SOLUTION: I put mirror tiles across the lower section of the window formerly covered by blinds and curtains. OH HEY! My husband can shave in a 44x20in mirror! I can brush my teeth and apply the very occasional bit of mascara and lipstick. No more squinting into a 5x5in round mirror set precariously on the window ledge. And no more lack of privacy - can't see out, can't see in - WINNING!!


Problem Two: OH MY EFFING GOD do not ask me to cook and bake in a 1980s styled kitchen I wouldn't have chosen in the 1980s much less the 21st century! The other day I switched away from SkyNews (I keep it on during the day, on mute, to watch the scrolling ticker for news the world has just ended) owing to the unpleasant appearance of The Little Dictator (aka the Scottish First Minister I can't wait to vote against come May elections). Went to The Drama Channel where a 1986 episode of Last of the Summer Wine was running - and what did I see in Glenda and Barry's kitchen? MY KITCHEN CUPBOARDS! 

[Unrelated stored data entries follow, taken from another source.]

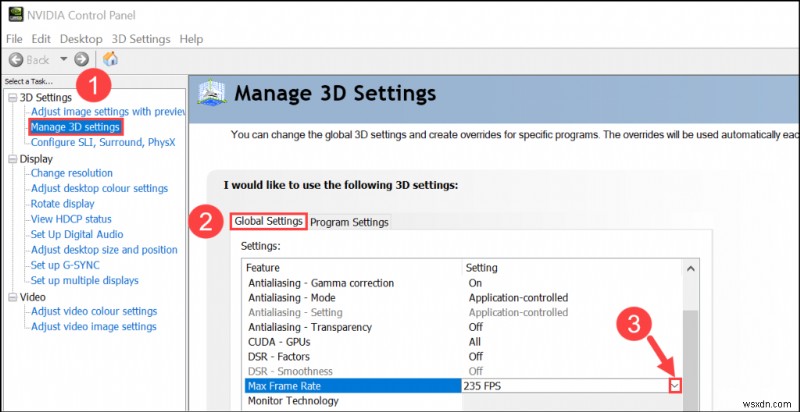This screenshot has width=800, height=412.
Task: Go to the Home page icon
Action: tap(110, 59)
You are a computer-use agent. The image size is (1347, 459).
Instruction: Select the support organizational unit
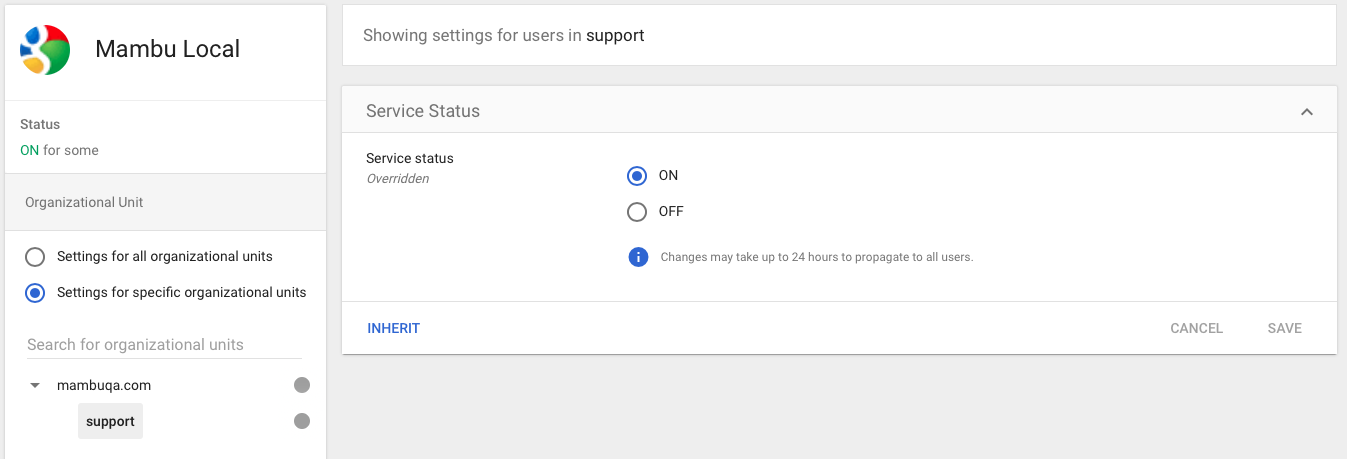110,421
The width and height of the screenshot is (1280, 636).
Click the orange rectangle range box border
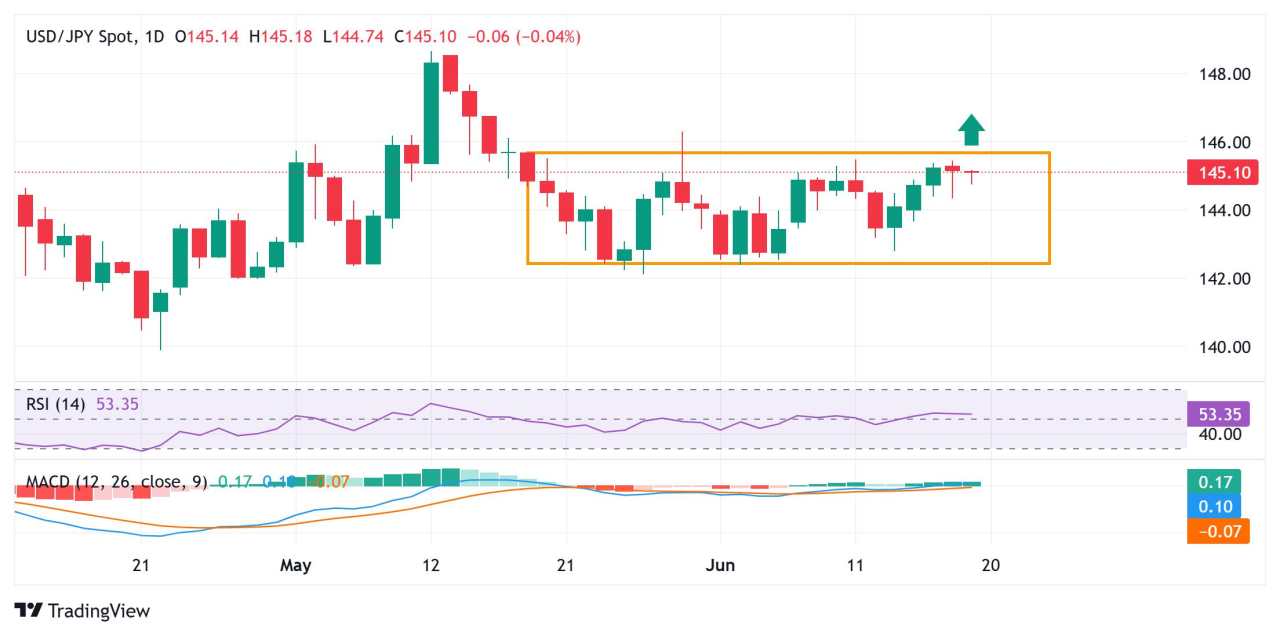[x=788, y=153]
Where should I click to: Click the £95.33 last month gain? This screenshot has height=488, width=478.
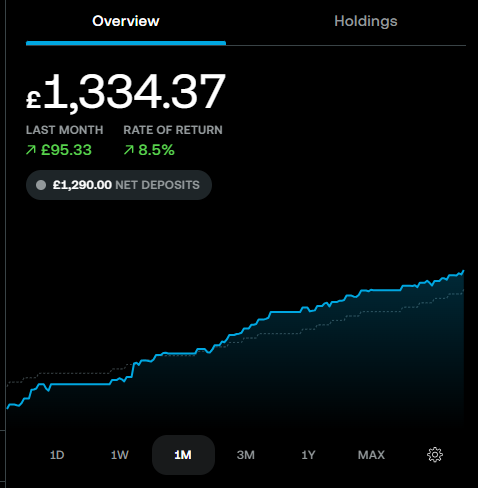[x=66, y=150]
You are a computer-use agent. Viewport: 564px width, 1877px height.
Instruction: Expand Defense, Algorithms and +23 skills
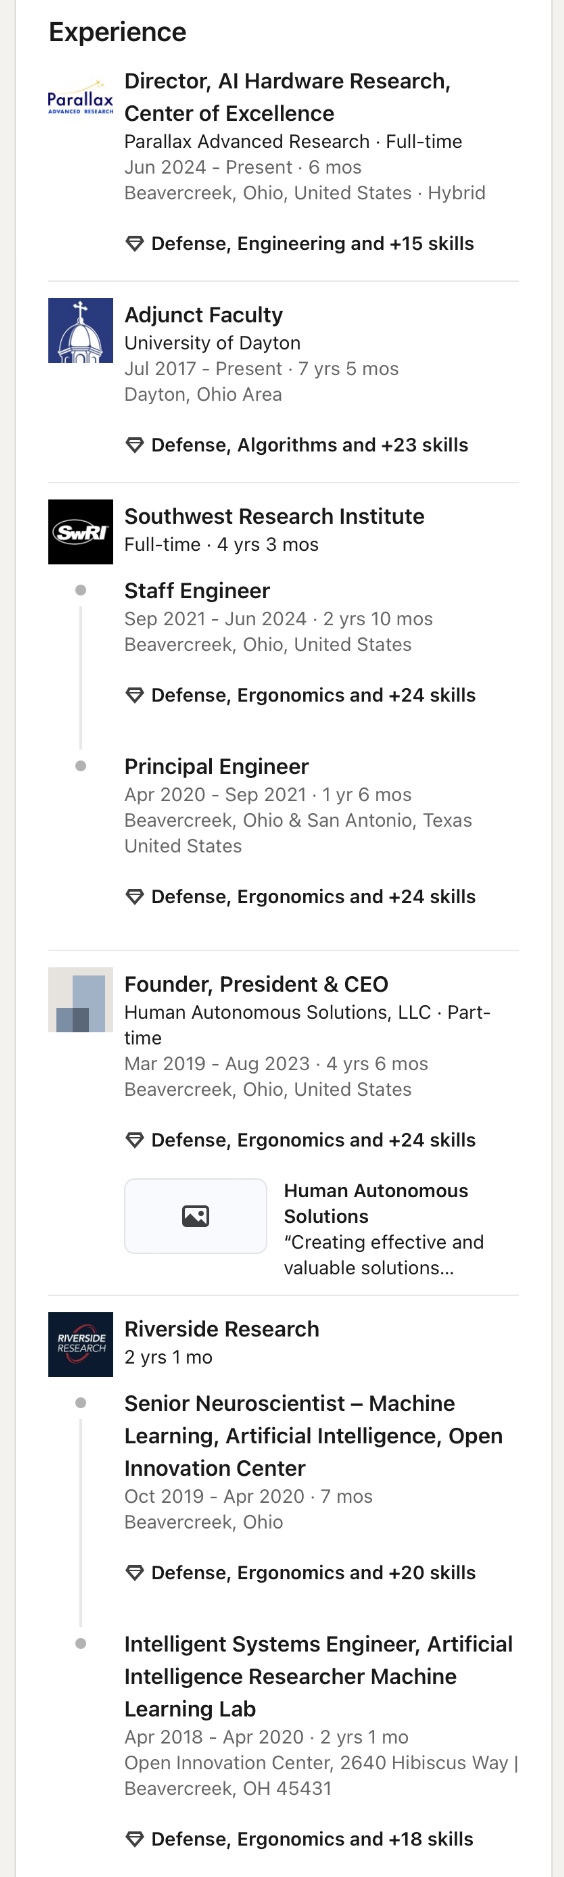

SOLUTION: Actually, I have been working on this since we bought this house - the kitchen is a shockingly bad hodgepodge of a faux granite worktop in black-grey-cream-rust flecks, the walls are covered in a nicotine-cream colour cushion vinyl wallpaper 'decorated' with scattered latte cups. The appliances are in the wrong places - who puts a cooker at the other end from the window when cheaping out and fitting an extractor fan that only moves the venting from the hobs to the bloody floor instead of properly venting it to the outdoors, WHO????!!!!

 

The legacy tiles are nicotine-cream with every four or five tiles a red poppies inside a blue and gold rope frame looking thing 'accent tile'. And the cupboards are an unpaintable textured light beige with a light pine 'trim' at the top. 

 

Horrible. Depressing. 


I researched and 'costed' fixing that kitchen. Oh dear. Now you know why I buy that one lottery ticket every week. Hey! Can't win if you don't play!


I have examined it from every angle. Yesterday I solved it. 2 big pots of mould resistant white matte kitchen paint, 4M of wide white high gloss vinyl, an applicator kit, and enough replacement handles and pulls (black) to turn my hodgepodge. The ancient cushion wallpaper came away easily and the freshly painted white walls somehow make that 8x8ft kitchen look bigger. The vinyl wrap actually looks pretty damn good - no bubbles or twists and bonus, it wipes clean with a damp cloth. The cup handles on the lower cabinets and the pulls on the upper tie in perfectly with the faux granite worktop and black gingham cafe tier curtains. Finally, my kitchen looks proper - no eyeball twisting hodgepodge in there. I love it. It's a timeless undateable looking room now and if I ever win the lottery I'm going to have the kitchen done over in the same scheme but with proper wood cabinets and the appliances finally in the right places for efficiency. And by gum, I want a 'greenhouse' window!


Problem Three: Storage space.


SOLUTION: CULL! I packed away dishes, glassware, utensils, clothes, craft supplies. Boxed and stacked in the shed according to 'bin-keep-give away'. 


Lockdown. It's been good for some things, anyroad!